Australia's grid is undergoing the fastest energy transition of any developed nation. Rooftop solar alone now exceeds 20 GW of installed capacity, spread across more than 3.5 million households. Add utility-scale solar farms and you've got a generation fleet that produces enormous volumes of clean energy but can't tell you with much certainty how much it'll produce tomorrow afternoon. Traditional weather-based forecasting gets you part of the way there. Machine learning gets you the rest.

Why Forecasting Accuracy Matters More Than You Think

Every megawatt-hour of solar generation that wasn't predicted creates a problem somewhere in the system. Overforecast, and AEMO has dispatched gas peakers or held battery reserves that weren't needed, costing money and producing unnecessary emissions. Underforecast, and you get frequency deviations, emergency interventions, and in extreme cases, load shedding.

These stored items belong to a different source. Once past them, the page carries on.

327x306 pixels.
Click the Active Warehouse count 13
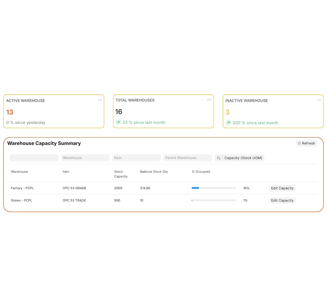pyautogui.click(x=10, y=112)
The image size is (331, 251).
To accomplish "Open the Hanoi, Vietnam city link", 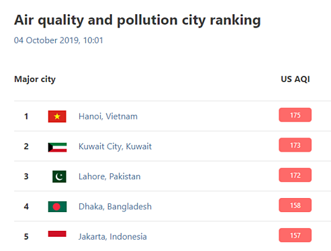I will pyautogui.click(x=108, y=117).
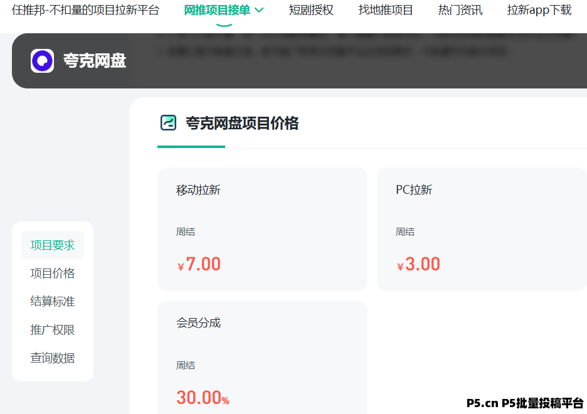The height and width of the screenshot is (414, 587).
Task: Select 项目要求 in the side menu
Action: point(53,245)
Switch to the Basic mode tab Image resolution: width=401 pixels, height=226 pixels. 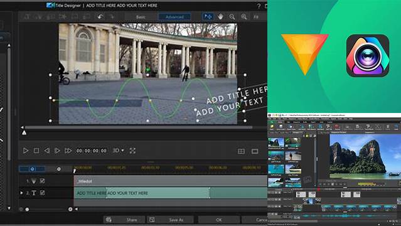(x=141, y=17)
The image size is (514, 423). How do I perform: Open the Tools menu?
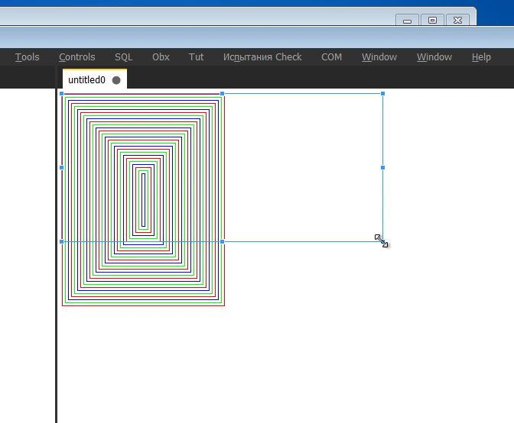[x=27, y=57]
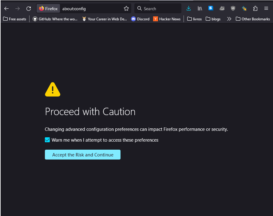Open the Discord bookmark

tap(140, 19)
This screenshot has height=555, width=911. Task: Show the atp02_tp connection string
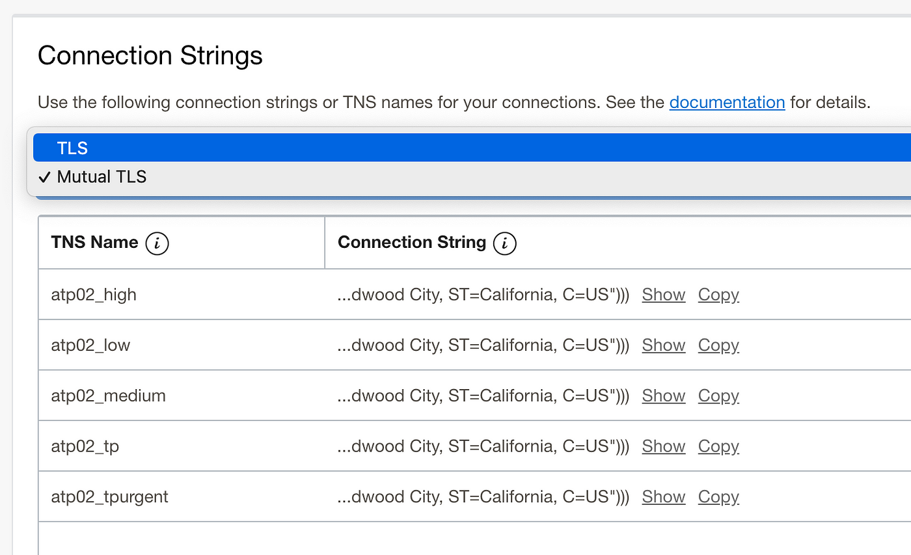[x=664, y=446]
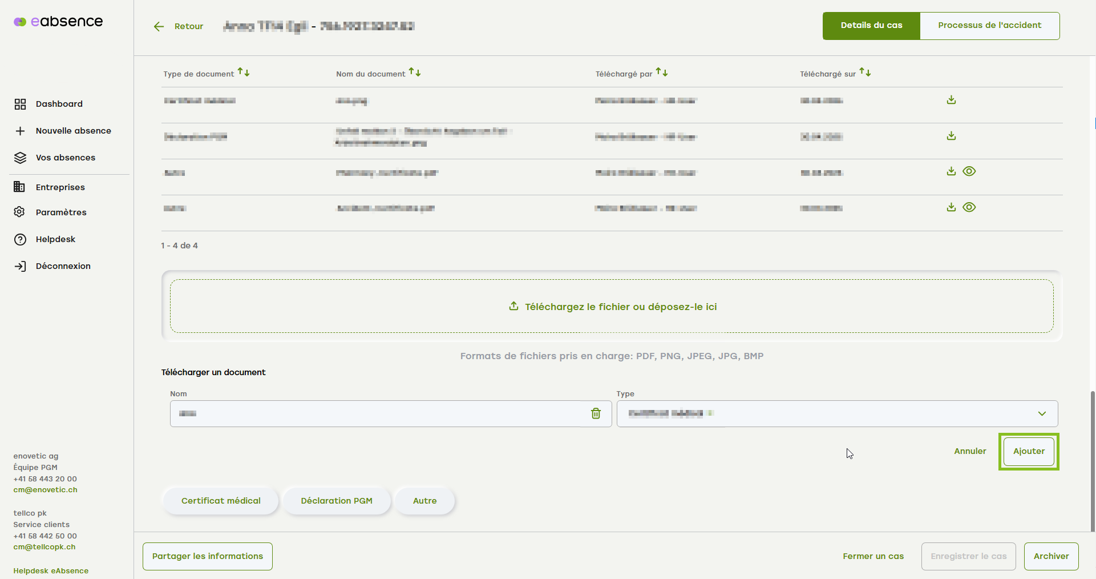Screen dimensions: 1096x579
Task: Click the Partager les informations button
Action: coord(208,556)
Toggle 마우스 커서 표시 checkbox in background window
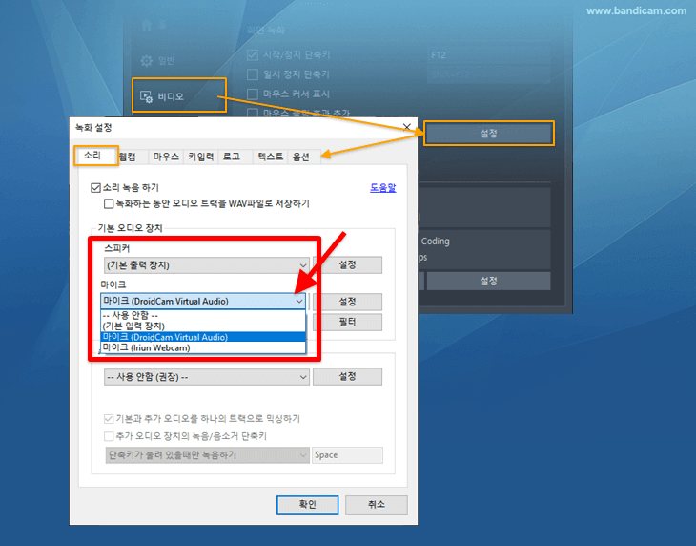 click(252, 94)
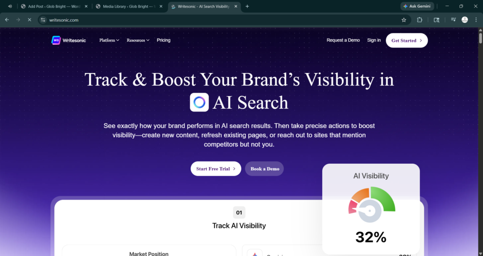This screenshot has height=256, width=483.
Task: Go back to the previous page
Action: click(x=7, y=20)
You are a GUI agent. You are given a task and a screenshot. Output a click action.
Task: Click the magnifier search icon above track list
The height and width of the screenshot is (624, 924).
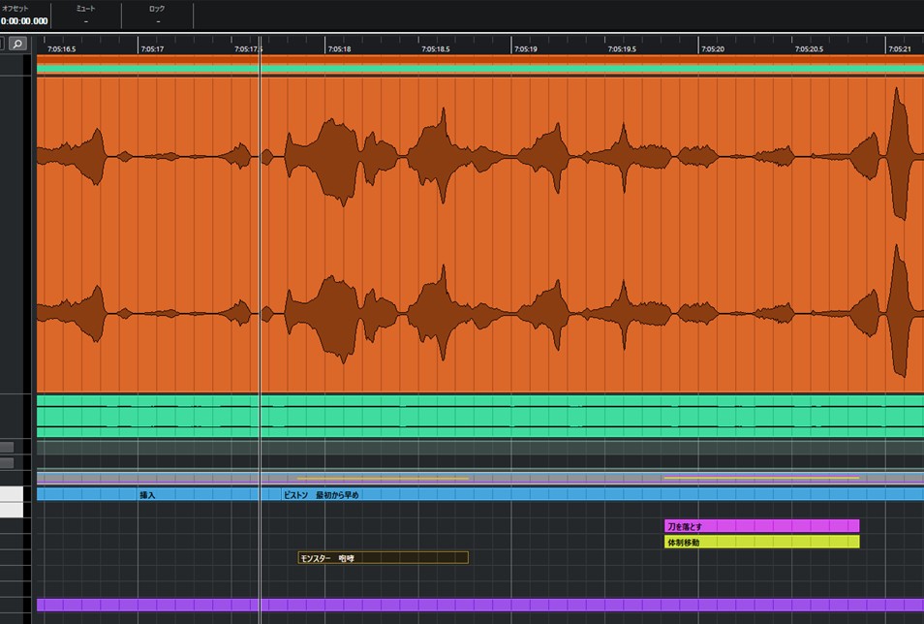pos(17,44)
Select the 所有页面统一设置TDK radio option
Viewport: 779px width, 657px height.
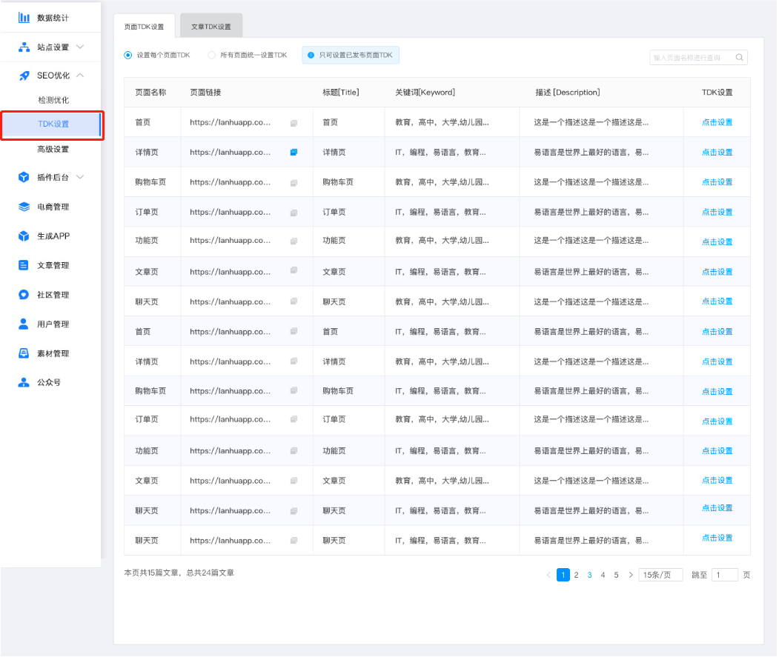(x=212, y=55)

The financial stakes are significant. In the NEM, a 5-minute dispatch interval can see prices swing from -$1,000/MWh (yes, negative, generators paying to stay online) to $17,500/MWh. If you're a retailer or large industrial consumer managing exposure to these prices, the difference between a good and bad solar forecast is measured in millions of dollars per year.

For grid operators, forecasting error directly translates to the volume of reserves that must be held. AEMO currently procures Frequency Control Ancillary Services (FCAS) based partly on expected renewable variability. Better forecasts mean lower FCAS requirements, which means lower costs passed through to consumers. The Australian Energy Market Commission has estimated that improved renewable forecasting could save $200-400 million annually in system costs by 2030.

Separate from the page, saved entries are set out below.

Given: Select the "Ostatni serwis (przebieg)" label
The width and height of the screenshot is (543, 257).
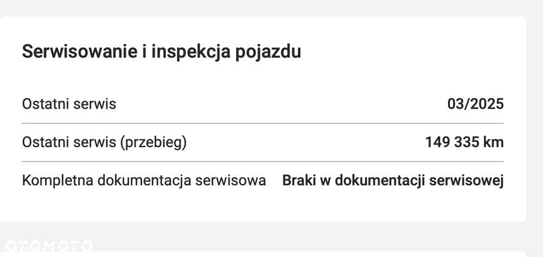Looking at the screenshot, I should pos(104,142).
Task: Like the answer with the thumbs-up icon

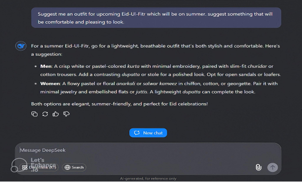Action: 56,114
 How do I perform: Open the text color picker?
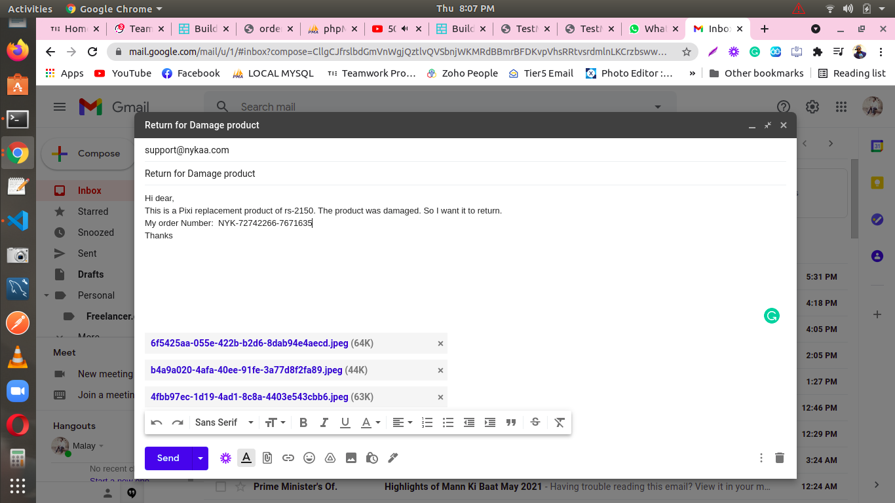click(371, 422)
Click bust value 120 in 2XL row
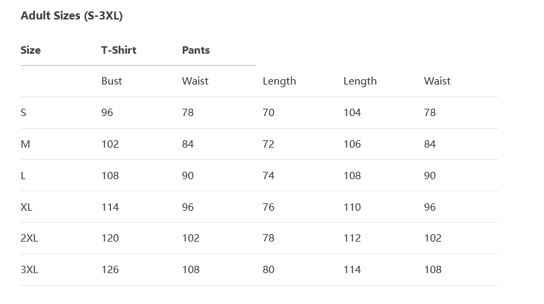The image size is (544, 304). 110,238
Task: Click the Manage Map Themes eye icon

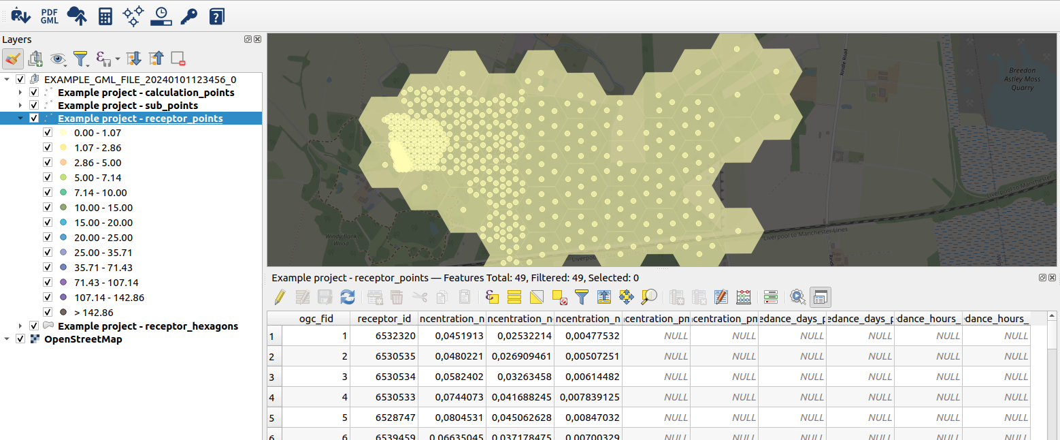Action: [x=59, y=59]
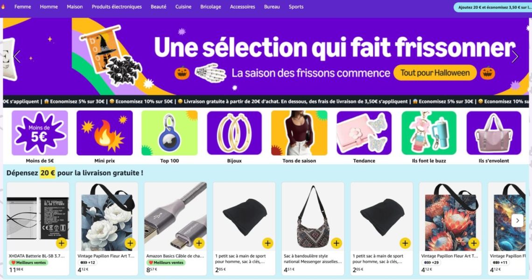Click the flame icon in the top bar
Viewport: 532px width, 280px height.
pyautogui.click(x=3, y=7)
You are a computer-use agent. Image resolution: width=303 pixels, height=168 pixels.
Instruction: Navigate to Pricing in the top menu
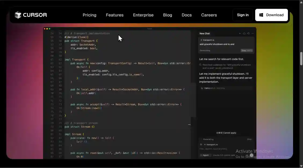pyautogui.click(x=89, y=15)
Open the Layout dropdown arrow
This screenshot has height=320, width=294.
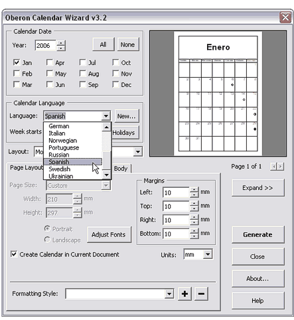click(138, 152)
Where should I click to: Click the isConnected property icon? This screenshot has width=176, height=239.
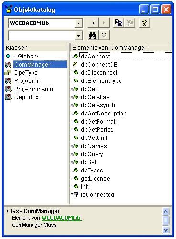tap(75, 195)
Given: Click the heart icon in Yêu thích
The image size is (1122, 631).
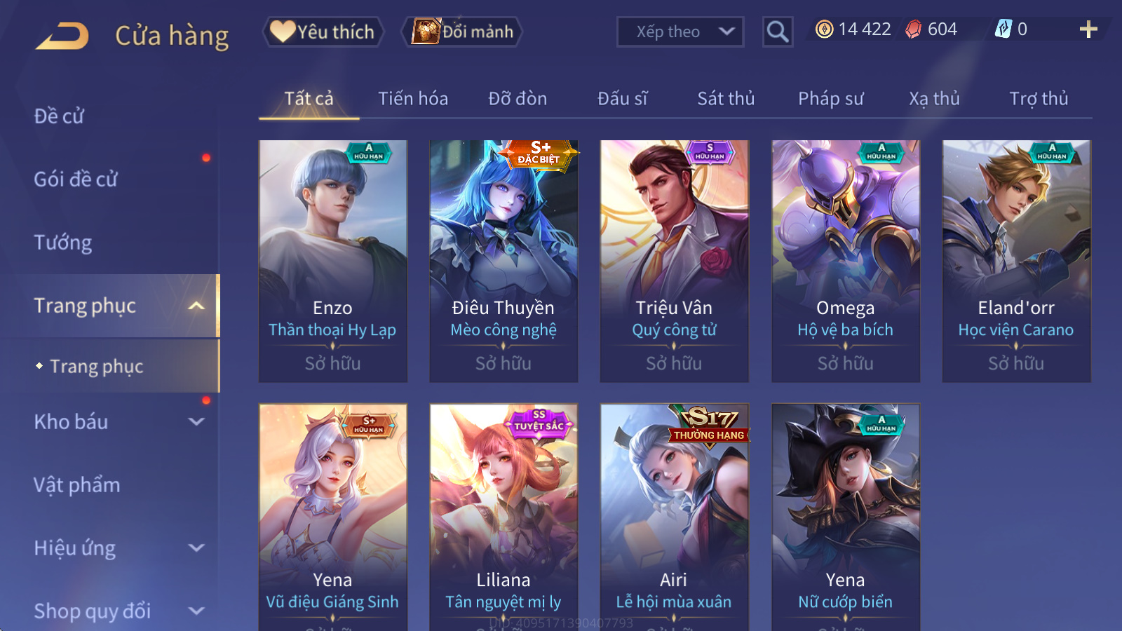Looking at the screenshot, I should (x=283, y=32).
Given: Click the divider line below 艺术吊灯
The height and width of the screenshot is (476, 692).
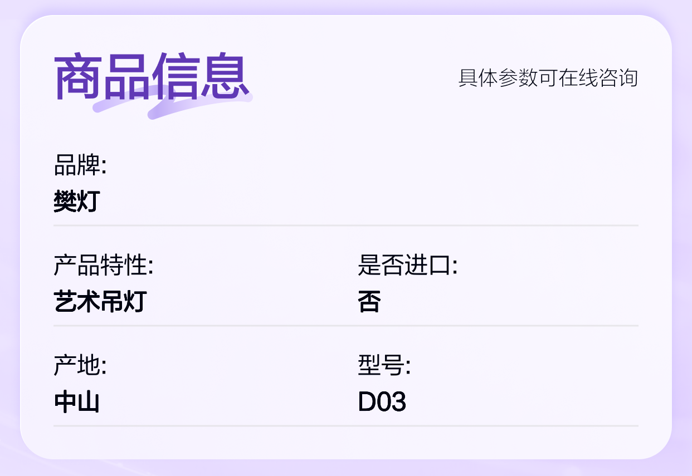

The ML Approaches That Work

Solar forecasting isn't a single problem. It's several problems wearing a trenchcoat. The approach that works best depends on the forecast horizon, the spatial resolution you need, and the data you have available.

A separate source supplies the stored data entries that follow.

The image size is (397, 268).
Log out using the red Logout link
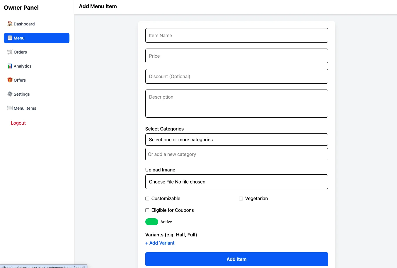point(18,123)
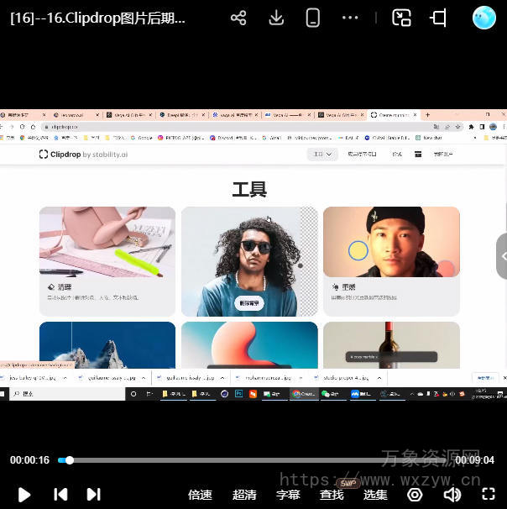Open the phone playback icon

click(x=312, y=18)
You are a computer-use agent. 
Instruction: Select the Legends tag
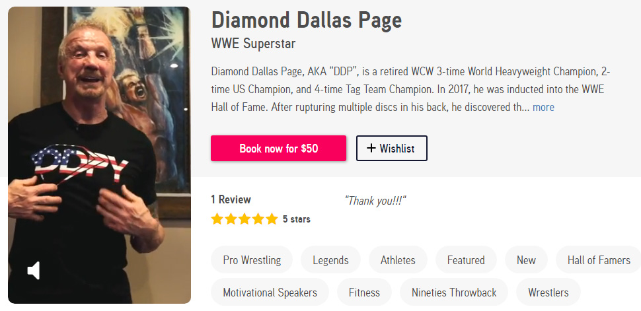(330, 259)
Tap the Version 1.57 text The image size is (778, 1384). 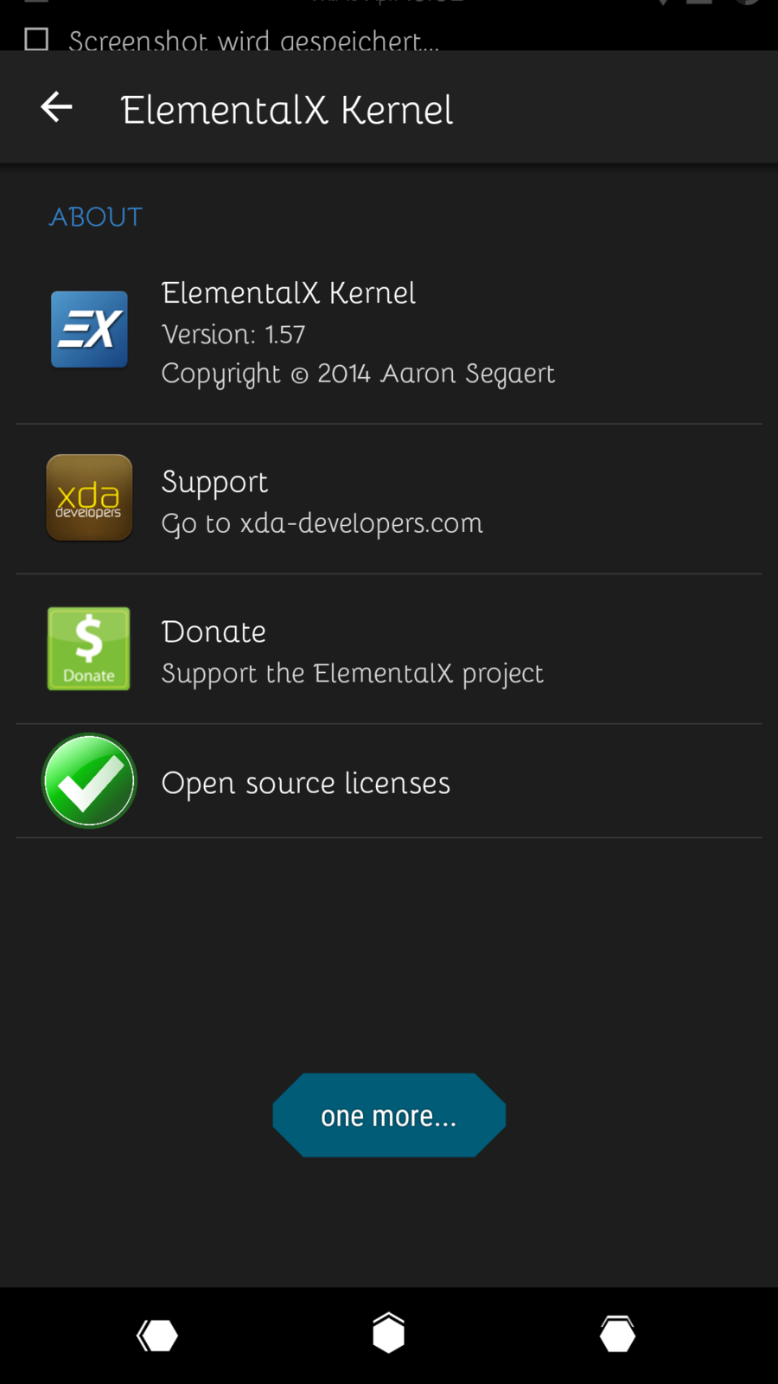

Gradient Boosted Trees (XGBoost, LightGBM)

For day-ahead and intra-day forecasting at individual site level, gradient boosted trees remain remarkably hard to beat. They're fast to train, interpretable, handle missing data gracefully, and perform well with the tabular feature sets common in energy forecasting: numerical weather prediction outputs, historical generation, time-of-day encoding, calendar features, and site metadata.

In practice, a well-tuned LightGBM model with good features will outperform most deep learning approaches for horizons of 1-48 hours at individual sites. I've seen this pattern repeatedly. Teams spend months building LSTM architectures only to find that a gradient boosted model with better feature engineering delivers equivalent or superior accuracy at a fraction of the training cost.

The key is feature engineering. Raw NWP data (global horizontal irradiance, temperature, cloud cover, wind speed) is just the starting point. Derived features matter enormously: clear-sky index ratios, rolling cloud variability metrics, lagged generation values, inter-site correlation features, and seasonal decomposition components. A good feature set makes a simple model powerful.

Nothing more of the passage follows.